EXERCISE OBJECTIVE | Your answer should hold every line of the records below that contains the string "Task".

[Items from a data source]

▼

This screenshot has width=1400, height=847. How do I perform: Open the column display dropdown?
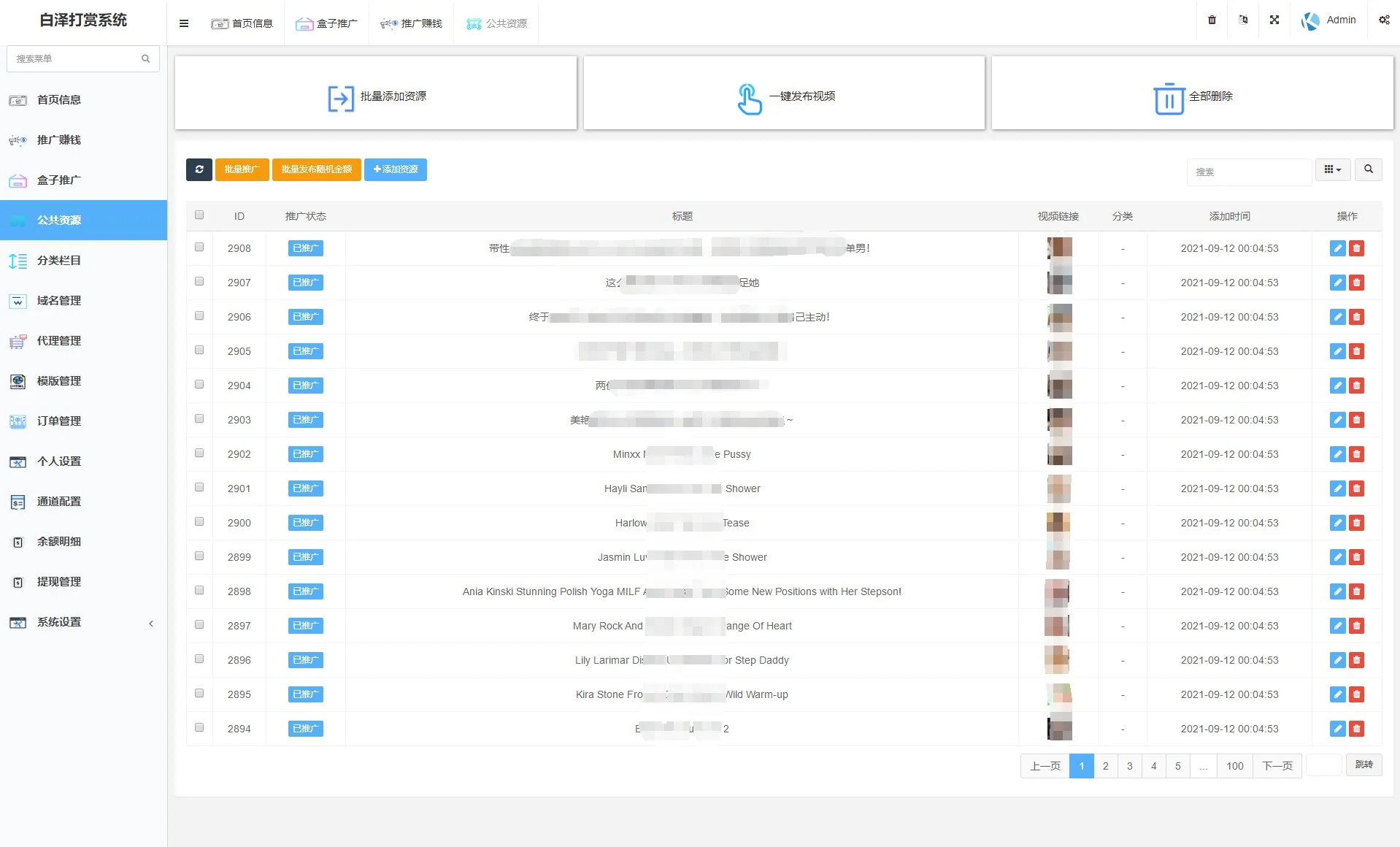click(x=1332, y=169)
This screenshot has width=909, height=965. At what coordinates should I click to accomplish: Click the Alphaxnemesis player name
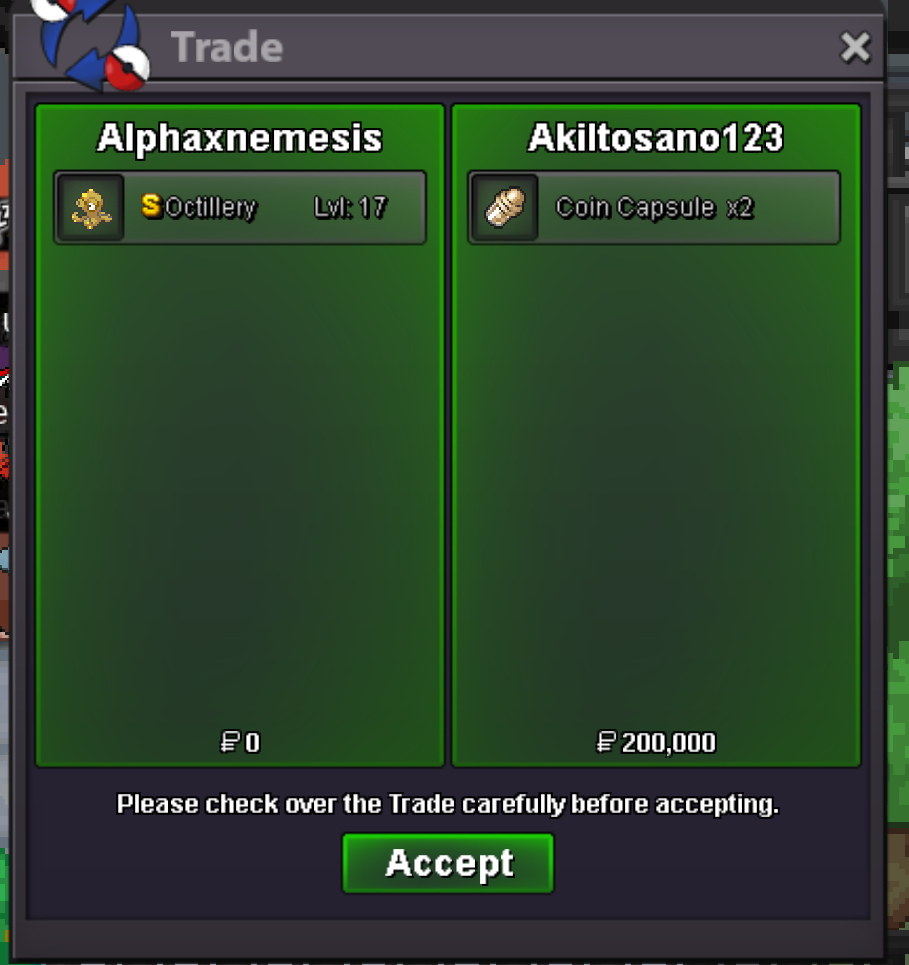pos(239,137)
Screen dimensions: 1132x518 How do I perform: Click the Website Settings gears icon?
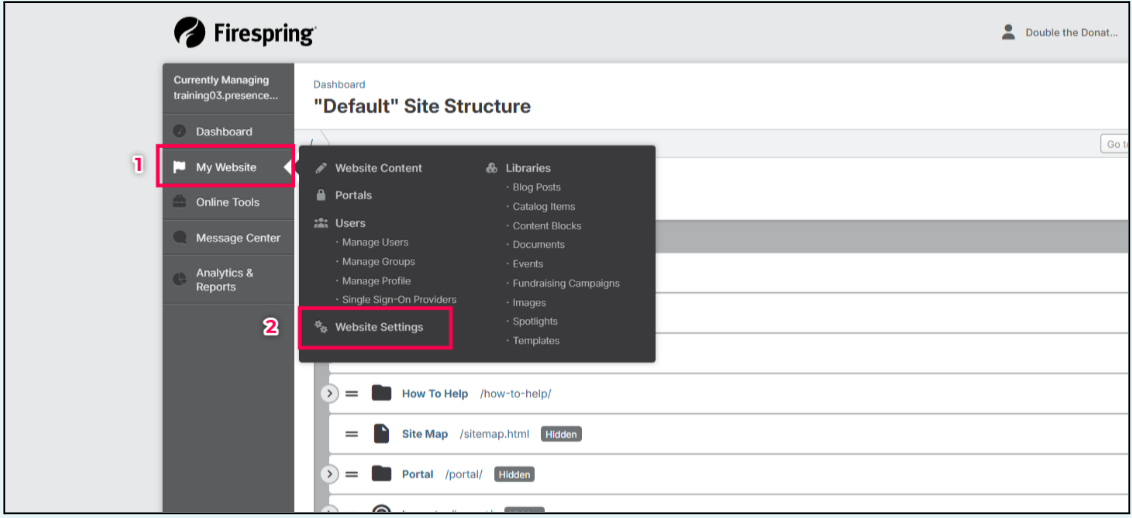(321, 327)
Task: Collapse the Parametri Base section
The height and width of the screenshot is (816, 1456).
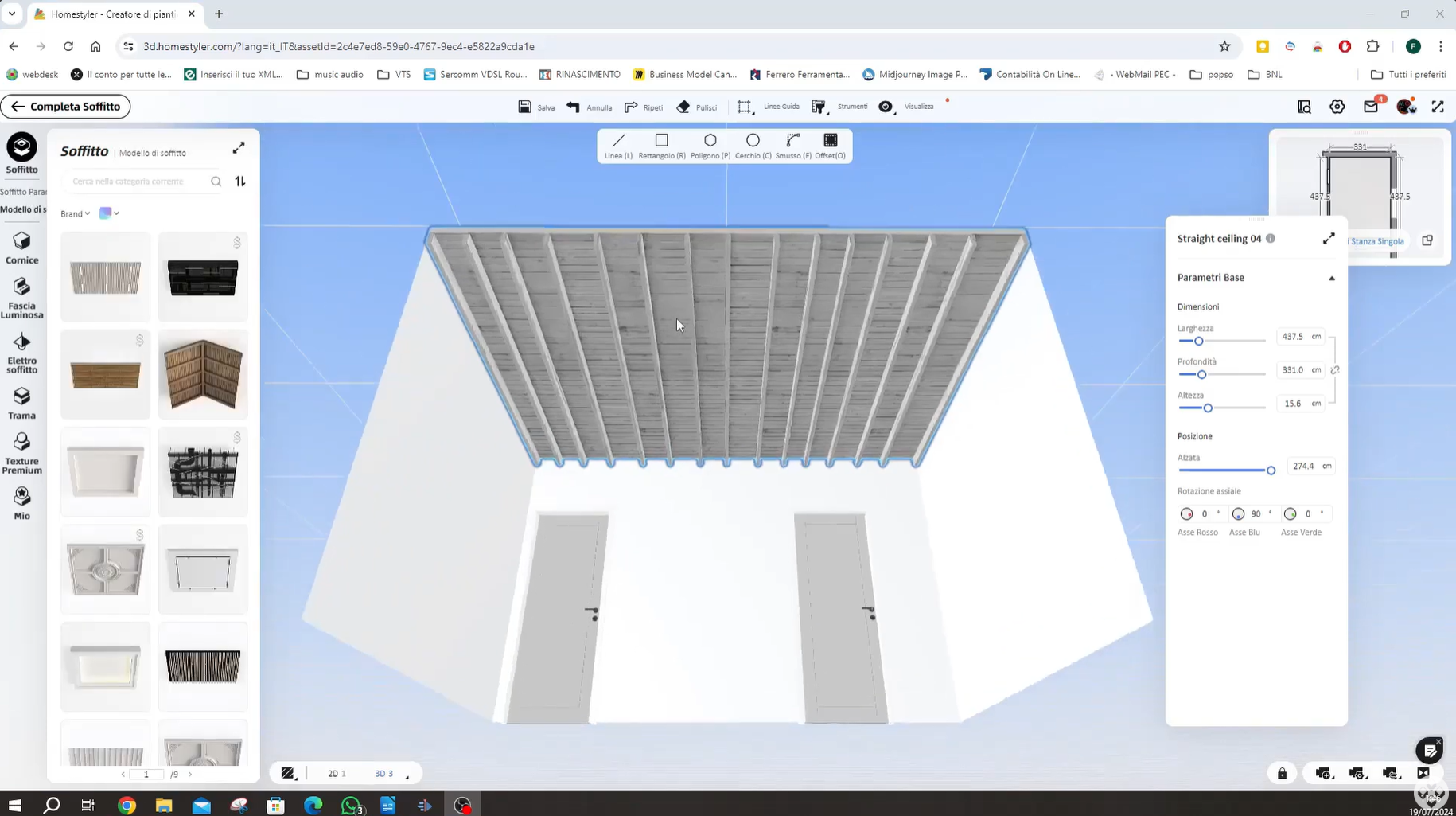Action: 1331,278
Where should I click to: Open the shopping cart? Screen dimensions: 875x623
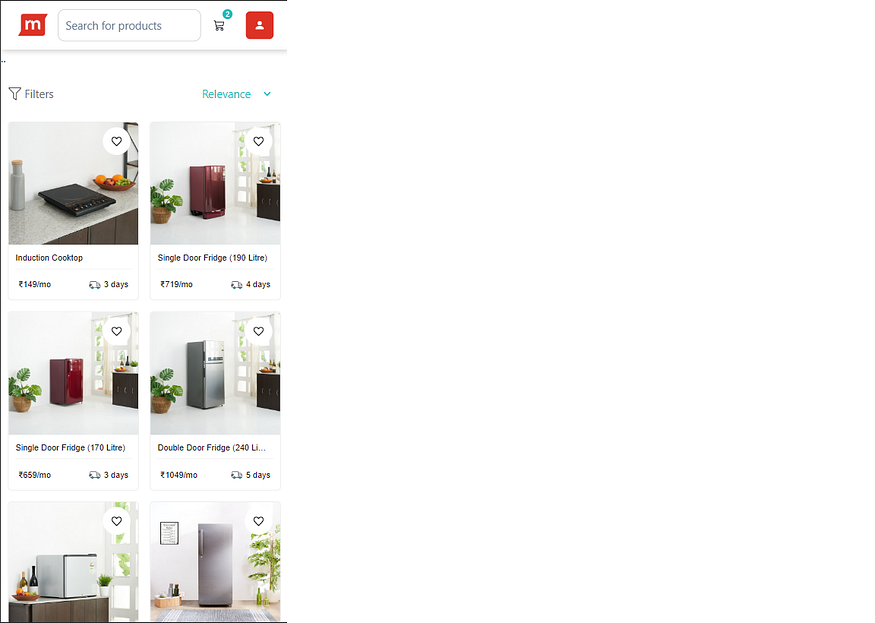pos(219,26)
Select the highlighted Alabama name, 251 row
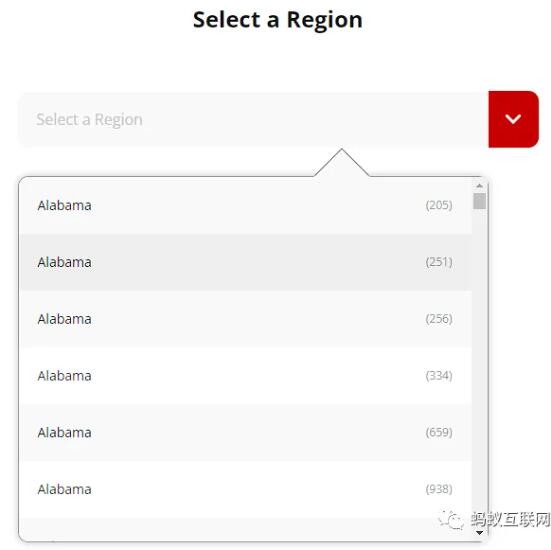This screenshot has width=551, height=550. 64,263
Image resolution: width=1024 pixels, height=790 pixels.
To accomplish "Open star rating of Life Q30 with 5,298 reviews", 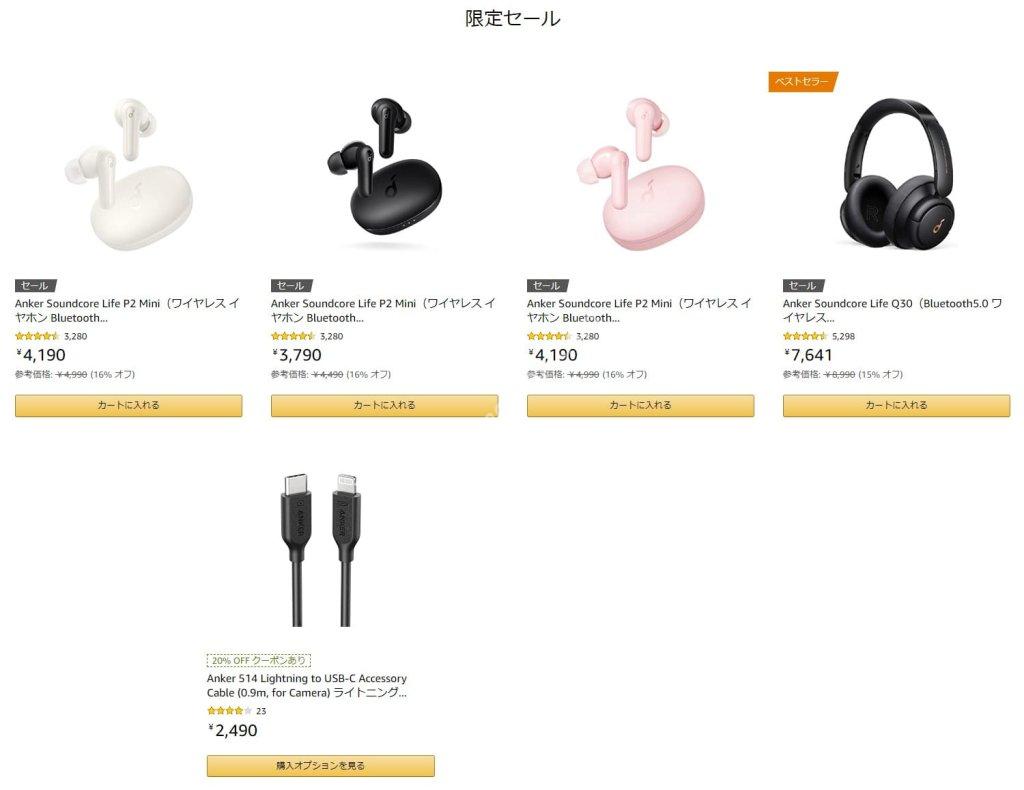I will (805, 336).
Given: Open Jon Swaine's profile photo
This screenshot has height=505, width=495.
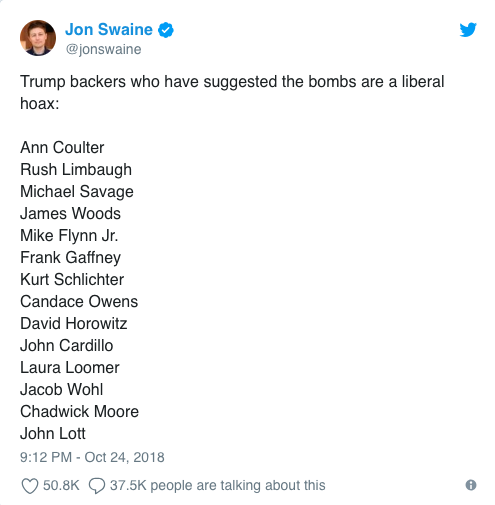Looking at the screenshot, I should tap(38, 38).
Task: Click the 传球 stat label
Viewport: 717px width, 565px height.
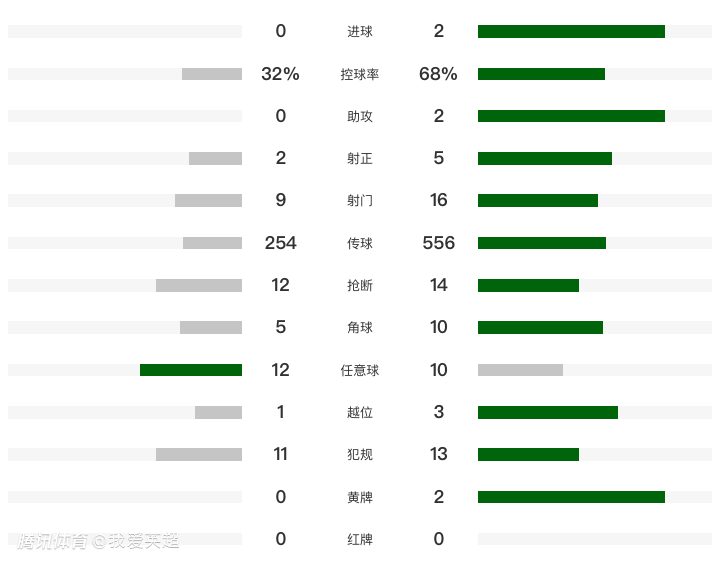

▲

WRITTEN RESPONSE |
Task: Collapse the Parametri Base section
Task: Click the 传球 stat label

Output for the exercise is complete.